The Quaternary marks the onset of major shelf-wide, ice-sheet glaciations in the Eurasian Arctic, including across the Barents Sea shelf. This glacial activity was responsible for major erosion of the shelf and the accumulation of eroded sediments along the western and northern continental margins of the Barents Sea, such as the Bjørnøya Trough Mouth Fan (TMF)^{31,32,33,34,35}. The thickness of the Bjørnøya TMF today is up to 3.5 km, containing a total volume of up to 464,000 km^{336,37,38,39,40,41}.

Unloading of sediments from the shelf resulted in the uplift of sedimentary basins to the extent of affecting hydrocarbon reservoir properties and leakage⁴² and hydrate-related fluid flow⁴³ (Fig. 3b). The net erosion is estimated to have varied across structural elements in Barents Shelf and temporally throughout the Cenozoic^{12,14,17,39,44,45,46,47,48,49}. In the western basins, net average glacial erosion is estimated to be 0–1500 m with differential erosion associated to troughs (c. 1000 m) and banks (c. 500 m)³⁷. For the Miocene (pre-glacial), it has been suggested that the average erosion was markedly lower, c. 250 m concentrated in the area of Hammerfest Basin and up to c. 450 m on structural highs, such as Stappen High and Loppa High (these highs were not part of the modelling presented here)¹⁴.

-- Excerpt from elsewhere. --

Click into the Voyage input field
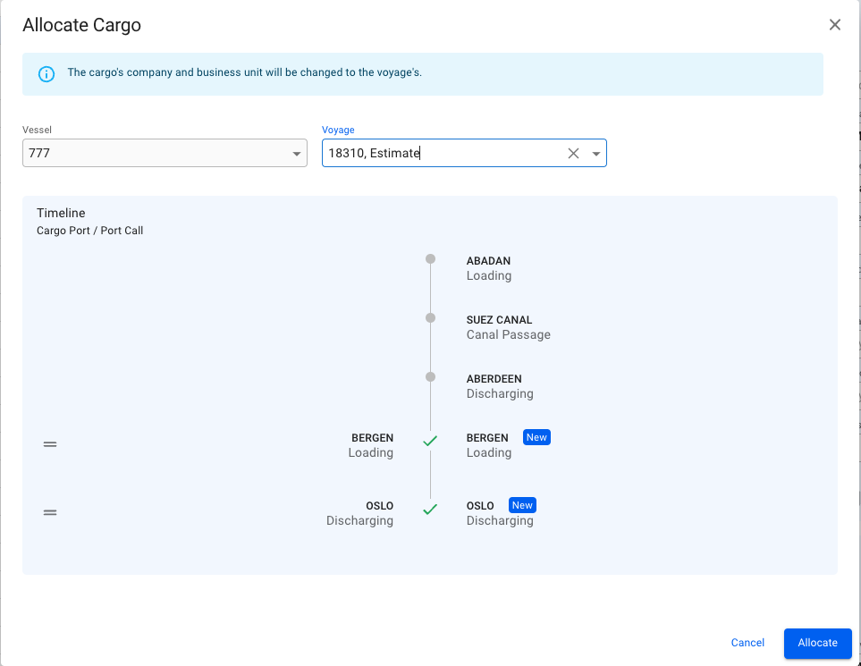 [443, 154]
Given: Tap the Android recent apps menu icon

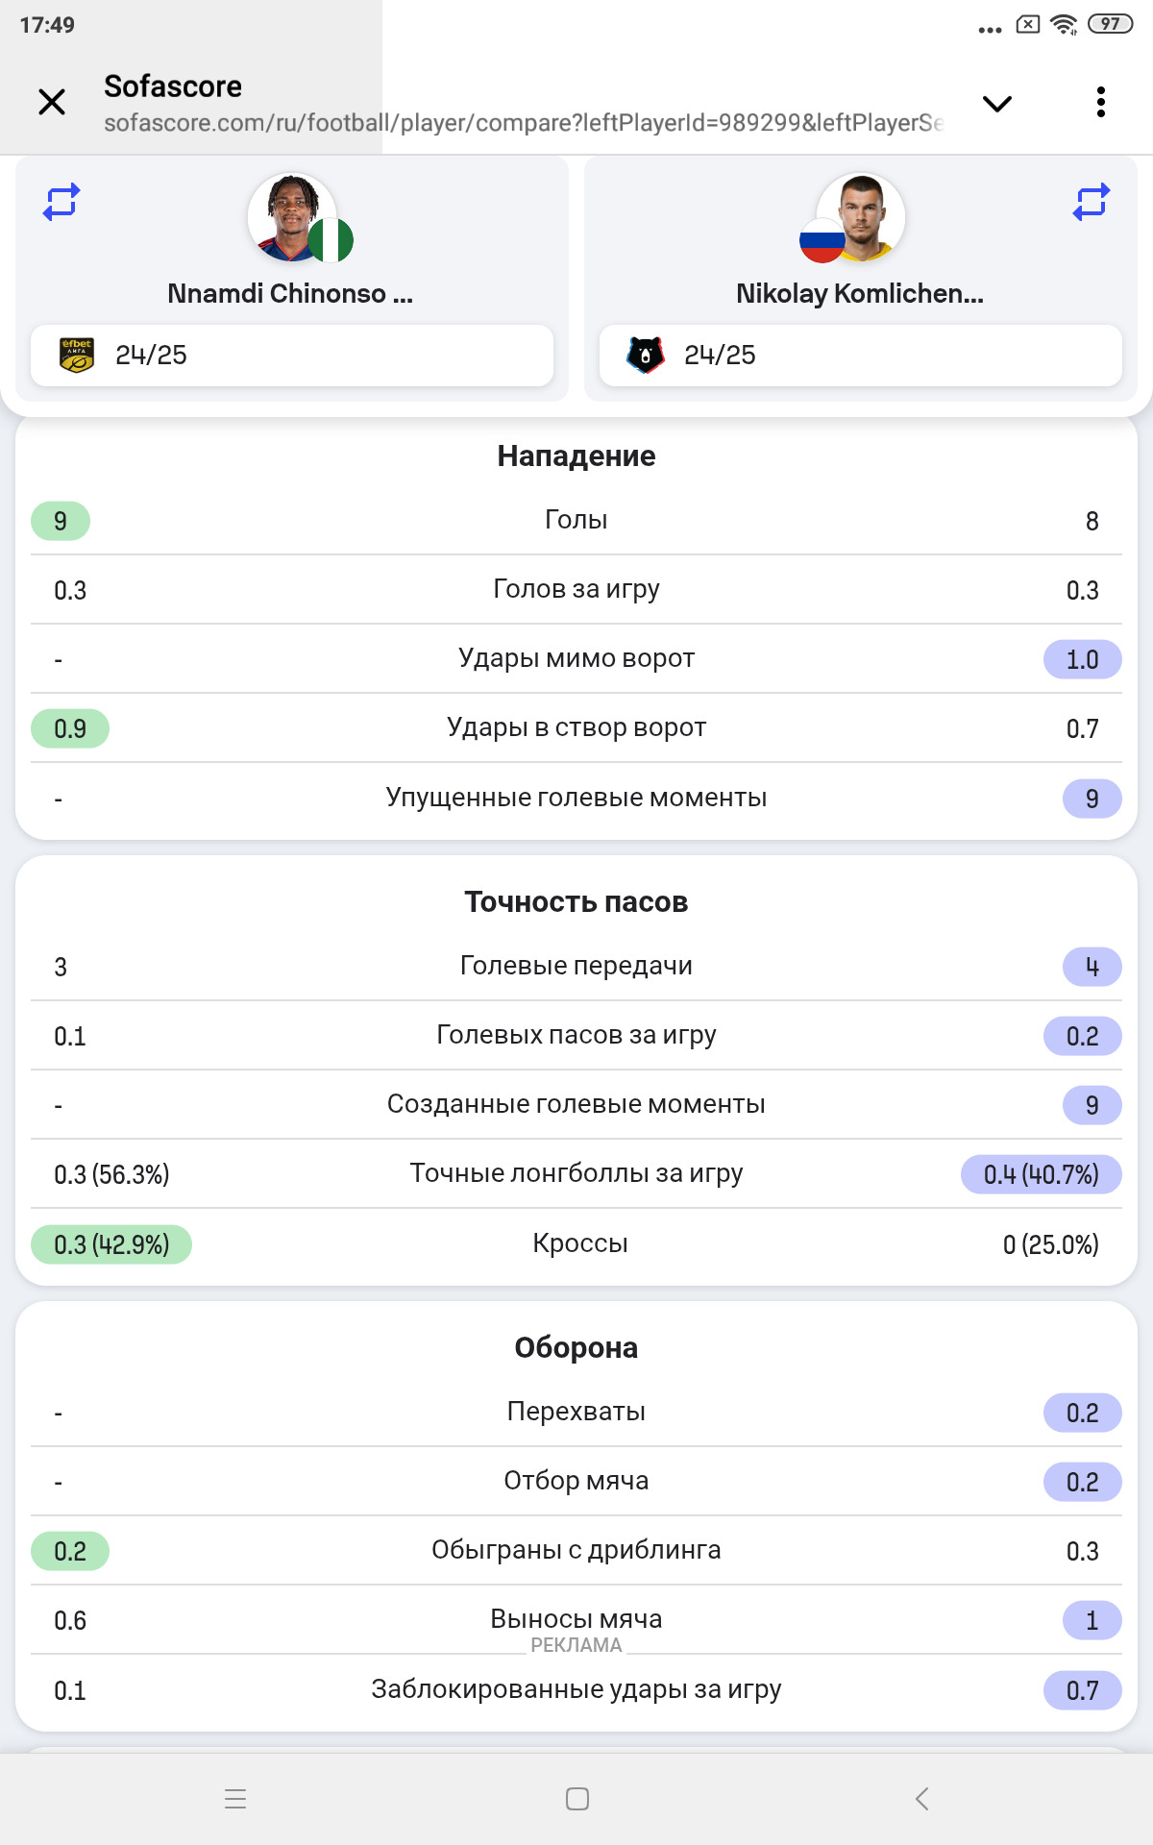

This study focuses on the SW Barents Sea continental margin (Fig. 2b), part of the Norwegian Arctic where Atlantic Water masses currently split in two directions: one continuing northwards along the continental slope, and the other entering shelf areas (i.e., the southern inlet of the Barents Seaway). Our approach utilizes a 3D ‘backstripping’ technique^50,51, which sequentially restores each sedimentary layer in a time-transgressive manner. We use the 3D MOVE numerical modelling software, in which parameters account for lithosphere thickness^52,53, a beta factor for crustal stretching^54,55 as well as glacial erosion and sediment properties^14,32,37 (Fig. 2c, d). Thus, the aims of this paper are: (i) to model the paleobathymetry-topography in SW Barents Sea at five periods: the Eocene (c. 55 Ma, 47 Ma), Oligocene (c. 33 Ma), Miocene (c. 20 Ma), and the onset of the Quaternary (c. 2.7 Ma), (ii) to estimate best-fit parameters associated with 3D flexural backstripping, reverse thermal subsidence and decompaction process, and (iii) to discuss the implications of the reconstructed paleobathymetry-topography on the evolution of large-scale Atlantic–Arctic water circulation.

Results and discussion

Our paleobathymetric and -topographic reconstructions cover an area where Paleocene to Quaternary strata are present. For the larger parts of the Barents Sea Paleocene-Miocene/early Pliocene are largely missing, therefore, our analysis of paleo-highs and lows for the wider Barents Sea is based on existing literature.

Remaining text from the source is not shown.